Data on locating visible targets:

******************************

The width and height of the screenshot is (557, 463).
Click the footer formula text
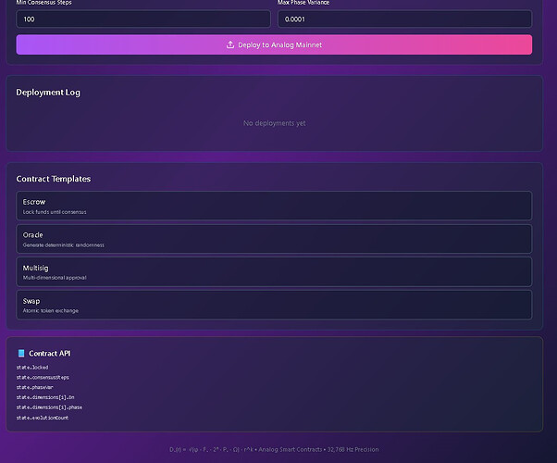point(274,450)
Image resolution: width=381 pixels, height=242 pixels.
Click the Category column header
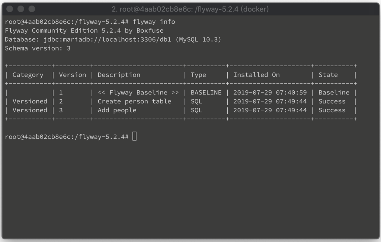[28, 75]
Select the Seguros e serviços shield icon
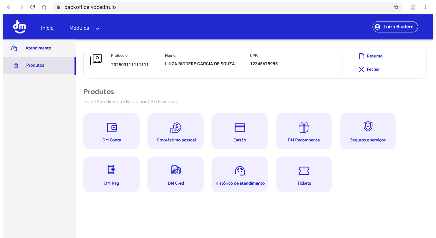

******************************

▶ **AIM**
Reproduce the lines of the listing above word for word, leaving out the pictures.

▶ **SOLUTION TO THIS PROBLEM**
The width and height of the screenshot is (557, 463).
Click the footer formula text
point(274,450)
Image resolution: width=381 pixels, height=242 pixels.
Click the Category column header
[28, 75]
Select the Seguros e serviços shield icon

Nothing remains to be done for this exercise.